---- Material for this task

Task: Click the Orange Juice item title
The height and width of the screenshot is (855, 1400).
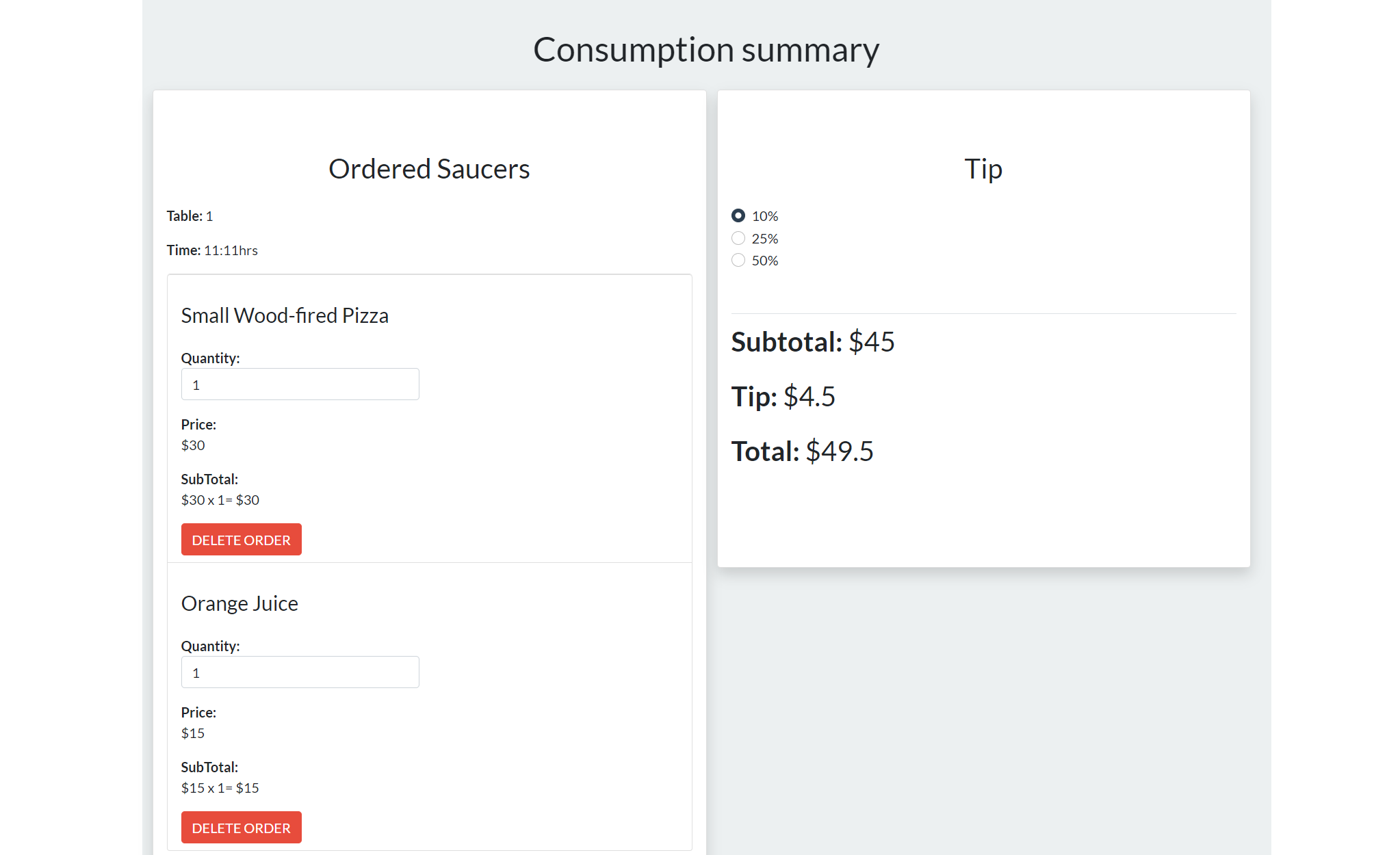Action: (x=239, y=603)
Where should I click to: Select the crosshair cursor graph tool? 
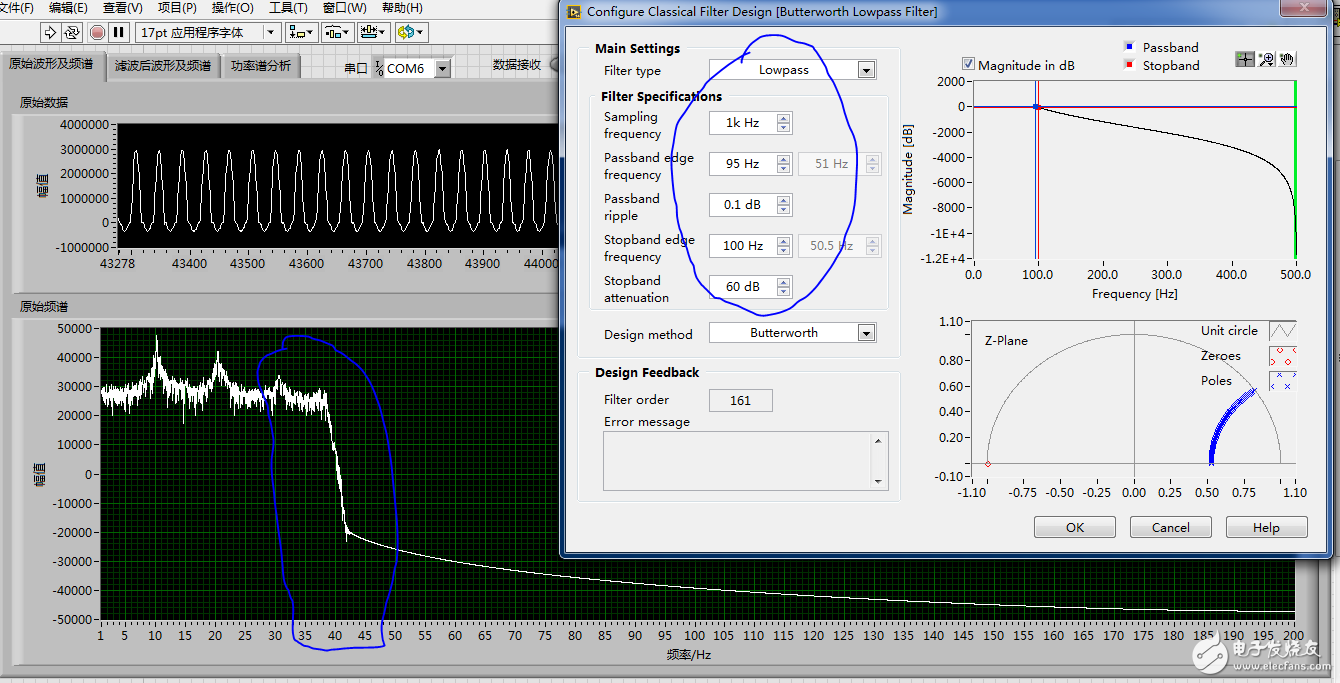(1244, 59)
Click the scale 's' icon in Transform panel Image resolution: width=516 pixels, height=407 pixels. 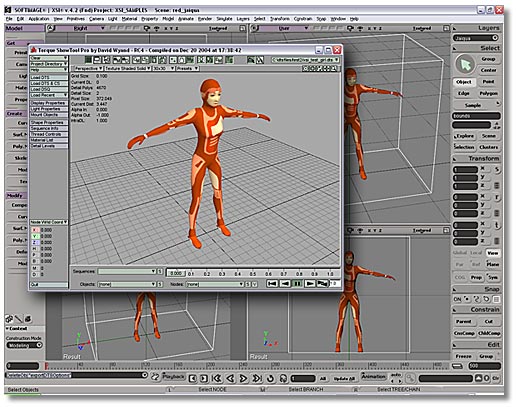(x=497, y=170)
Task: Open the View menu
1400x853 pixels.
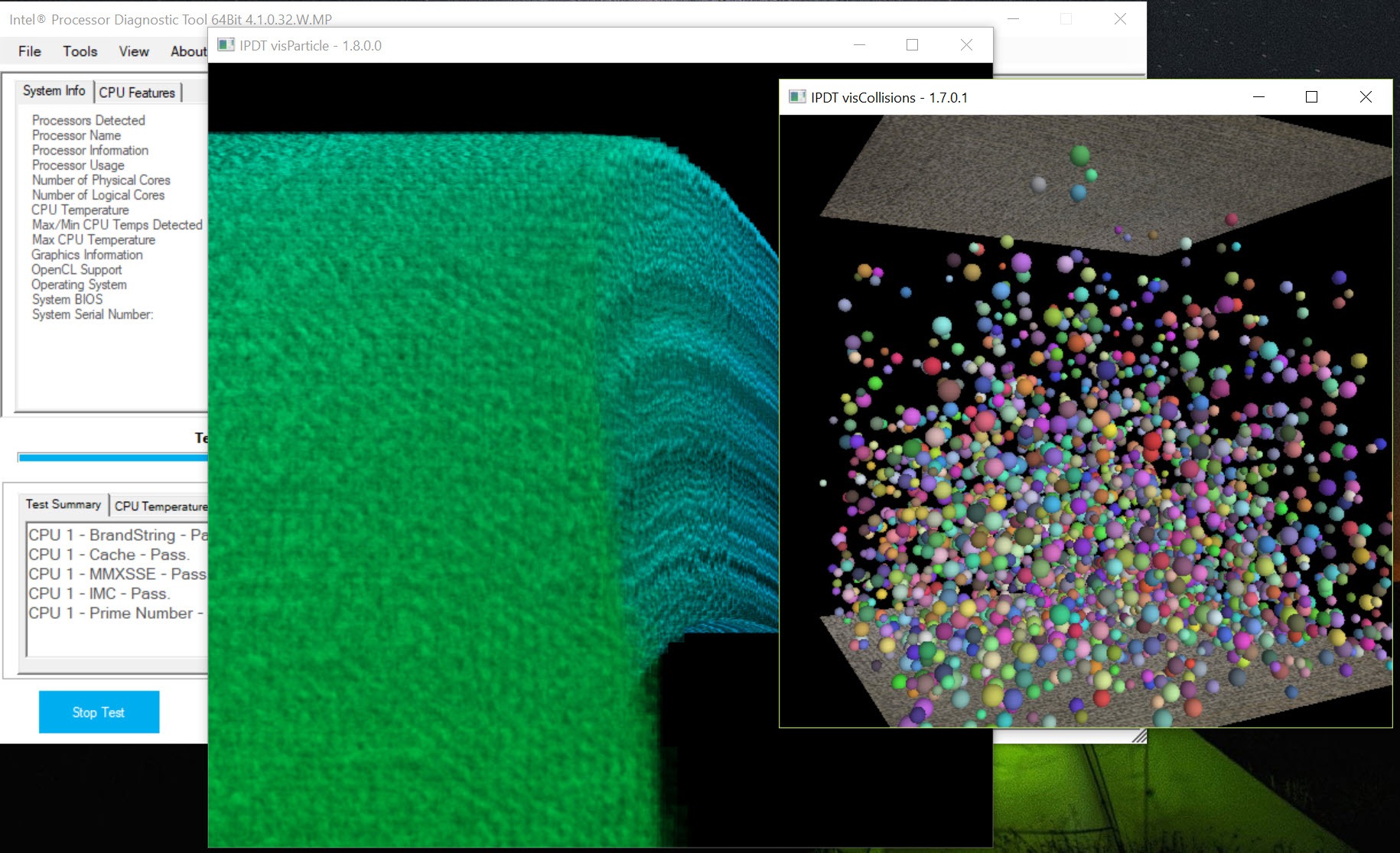Action: click(134, 51)
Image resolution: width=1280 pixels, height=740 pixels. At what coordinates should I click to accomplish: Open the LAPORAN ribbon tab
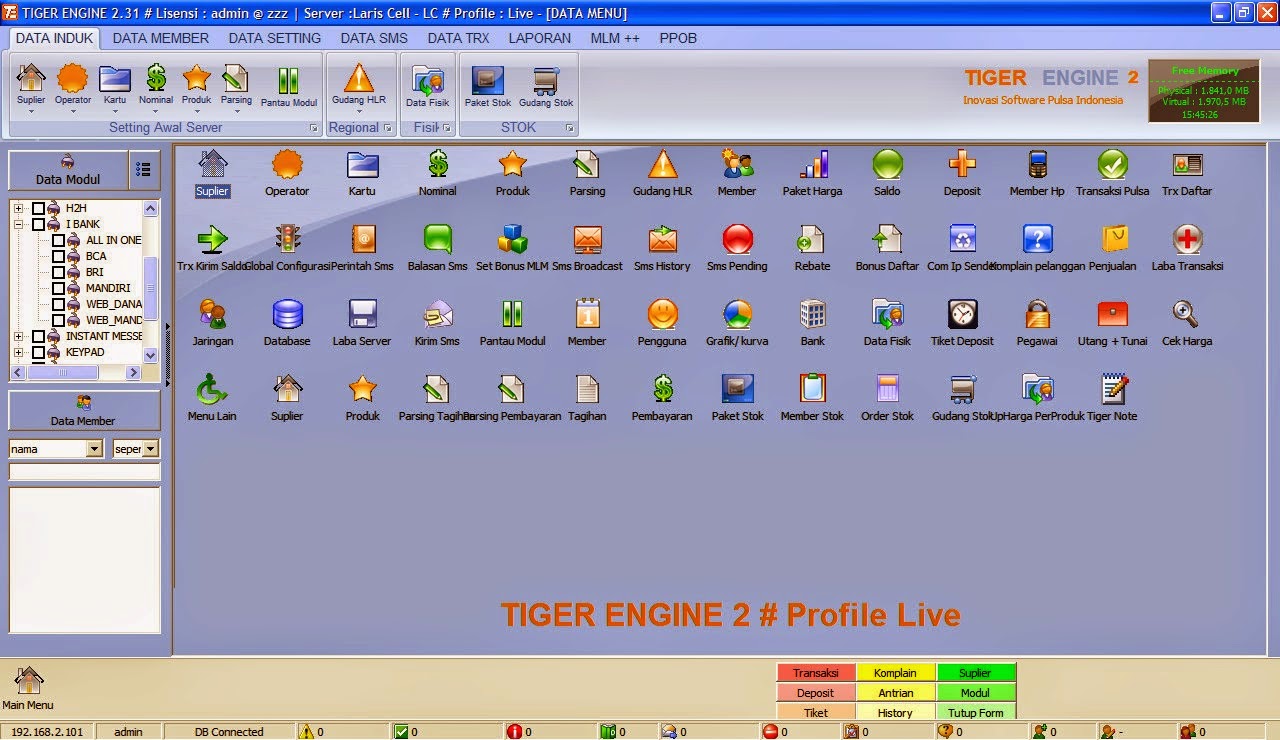coord(539,38)
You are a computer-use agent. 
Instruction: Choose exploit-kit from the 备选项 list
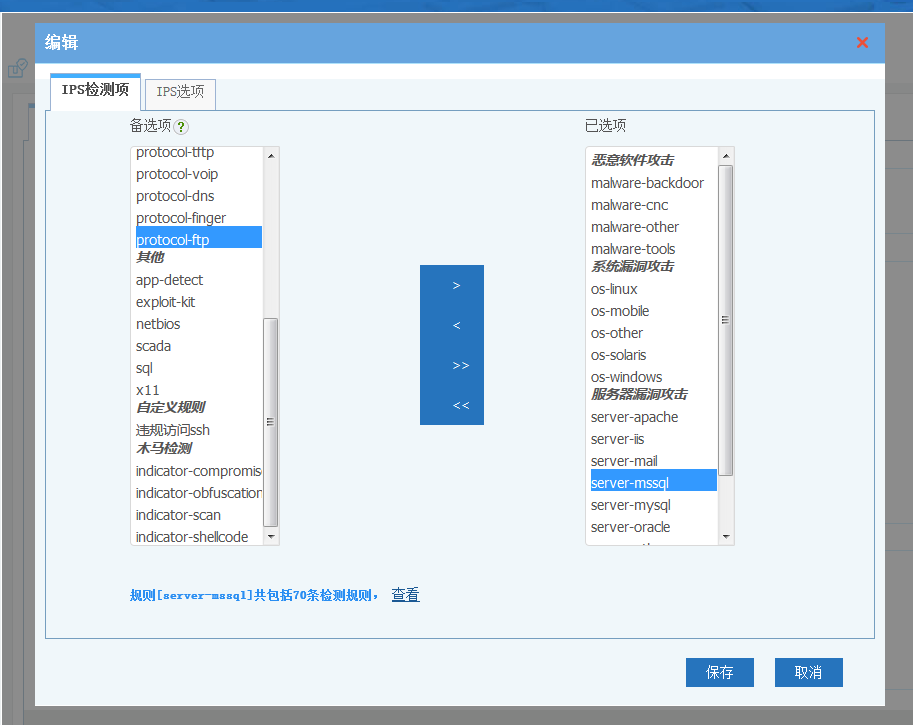click(x=166, y=302)
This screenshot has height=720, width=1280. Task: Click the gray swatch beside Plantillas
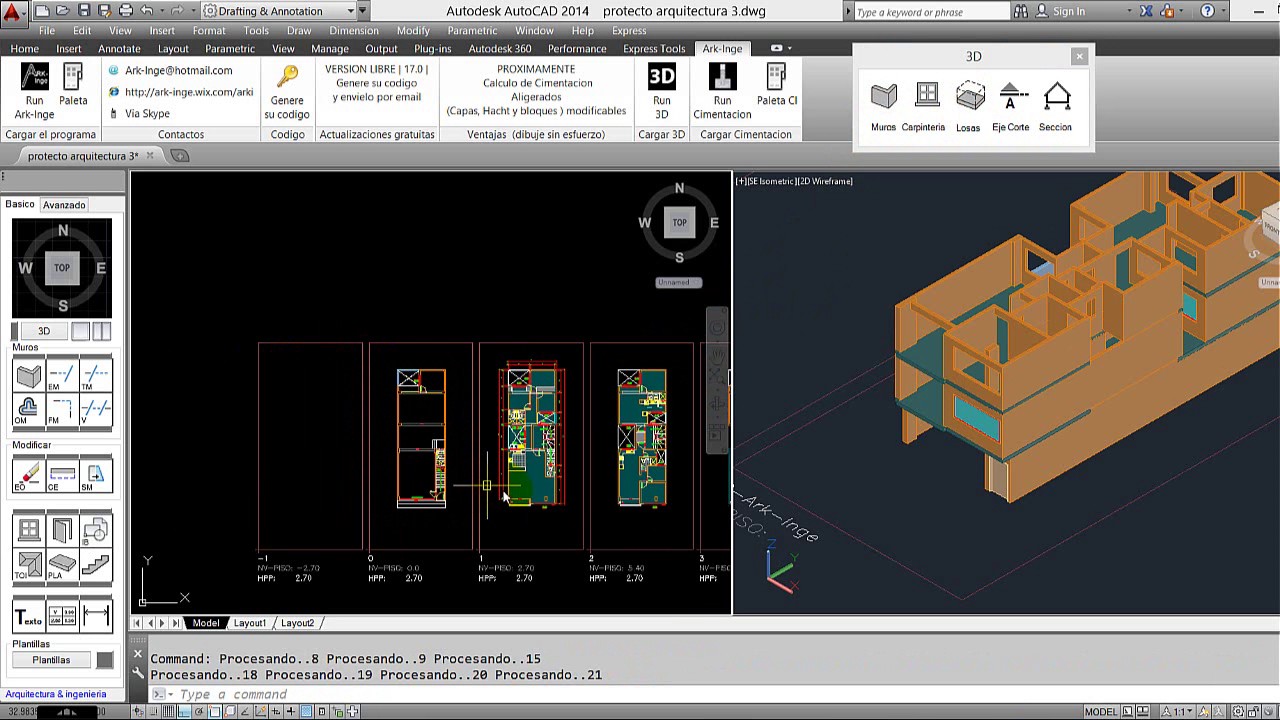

--------

Set exercise: Count the lines in the rows above that contain the string "screenshot". Give only the number.

Answer to this task: 2